Late in his 40s, it was time for golf to come back. He worked hard with his instructor, hired a mental coach and began sessions with a personal trainer. Strawn started playing in some Georgia PGA events for players 50 and older, helping the transition into the senior amateur ranks at age 55. It took some time for him to get used to that level of competition again.
His driver was a liability that put too much pressure on his gifted iron play and short game, so it took time to figure out how to get off the tee more efficiently by switching to a right-to-left ball flight that went against what he had done throughout most of his career.
“I knew that because I had been away from it for so long, it was going to take a few years to get back in that competitive grind,” Strawn said.
Just as Strawn was starting to hit his stride on the course as a senior amateur, his mom, Kaye, died from cancer in February 2019. Strawn called her “his biggest fan,” and he took several months away from golf to go through the grieving process. When he caught his stride again, the pandemic halted his momentum. Some of the most important years of senior golf – the couple of years immediately after eligibility – had gone by quicker than he hoped.

> Data section

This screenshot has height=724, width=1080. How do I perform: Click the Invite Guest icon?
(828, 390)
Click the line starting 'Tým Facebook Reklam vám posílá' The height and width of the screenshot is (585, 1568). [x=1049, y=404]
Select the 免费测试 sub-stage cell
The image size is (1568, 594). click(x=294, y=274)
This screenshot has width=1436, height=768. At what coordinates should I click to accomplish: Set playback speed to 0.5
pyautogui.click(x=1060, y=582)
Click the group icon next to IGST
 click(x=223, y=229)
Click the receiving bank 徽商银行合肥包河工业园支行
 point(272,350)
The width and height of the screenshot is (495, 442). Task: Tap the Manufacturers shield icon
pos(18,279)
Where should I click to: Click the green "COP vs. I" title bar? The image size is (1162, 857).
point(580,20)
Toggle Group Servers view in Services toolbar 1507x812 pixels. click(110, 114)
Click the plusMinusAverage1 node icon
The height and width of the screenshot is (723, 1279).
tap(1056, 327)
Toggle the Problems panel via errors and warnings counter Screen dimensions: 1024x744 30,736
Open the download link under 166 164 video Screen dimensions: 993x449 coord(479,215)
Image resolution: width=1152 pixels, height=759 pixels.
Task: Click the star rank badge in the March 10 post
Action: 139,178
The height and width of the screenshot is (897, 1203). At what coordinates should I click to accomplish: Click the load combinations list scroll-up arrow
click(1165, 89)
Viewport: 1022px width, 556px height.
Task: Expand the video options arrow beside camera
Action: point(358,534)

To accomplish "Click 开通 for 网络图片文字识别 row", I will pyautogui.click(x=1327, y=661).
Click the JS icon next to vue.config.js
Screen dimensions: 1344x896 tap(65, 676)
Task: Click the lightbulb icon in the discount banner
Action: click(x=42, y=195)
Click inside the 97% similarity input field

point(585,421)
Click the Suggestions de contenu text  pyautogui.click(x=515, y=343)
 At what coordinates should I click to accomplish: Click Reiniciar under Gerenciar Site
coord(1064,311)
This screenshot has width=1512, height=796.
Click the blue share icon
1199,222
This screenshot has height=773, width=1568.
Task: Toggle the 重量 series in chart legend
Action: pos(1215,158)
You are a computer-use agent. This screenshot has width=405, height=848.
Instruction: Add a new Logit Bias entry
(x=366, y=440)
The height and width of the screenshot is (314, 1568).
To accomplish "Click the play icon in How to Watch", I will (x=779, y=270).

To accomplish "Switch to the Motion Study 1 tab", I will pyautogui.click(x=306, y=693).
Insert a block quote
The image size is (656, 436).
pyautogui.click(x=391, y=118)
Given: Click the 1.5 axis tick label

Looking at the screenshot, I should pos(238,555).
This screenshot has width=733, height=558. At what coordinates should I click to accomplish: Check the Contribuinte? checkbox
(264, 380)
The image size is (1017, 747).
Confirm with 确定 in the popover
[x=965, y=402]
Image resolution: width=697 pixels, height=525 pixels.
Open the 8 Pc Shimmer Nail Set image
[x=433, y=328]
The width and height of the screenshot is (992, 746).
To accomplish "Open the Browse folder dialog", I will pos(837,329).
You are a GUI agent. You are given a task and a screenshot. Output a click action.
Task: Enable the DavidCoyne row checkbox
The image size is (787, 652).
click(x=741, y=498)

> Task to complete
Copy word for word the part of the golf passage above that begins with the words containing "Just as Strawn" and ends with "than he hoped.".

> Result
Just as Strawn was starting to hit his stride on the course as a senior amateur, his mom, Kaye, died from cancer in February 2019. Strawn called her “his biggest fan,” and he took several months away from golf to go through the grieving process. When he caught his stride again, the pandemic halted his momentum. Some of the most important years of senior golf – the couple of years immediately after eligibility – had gone by quicker than he hoped.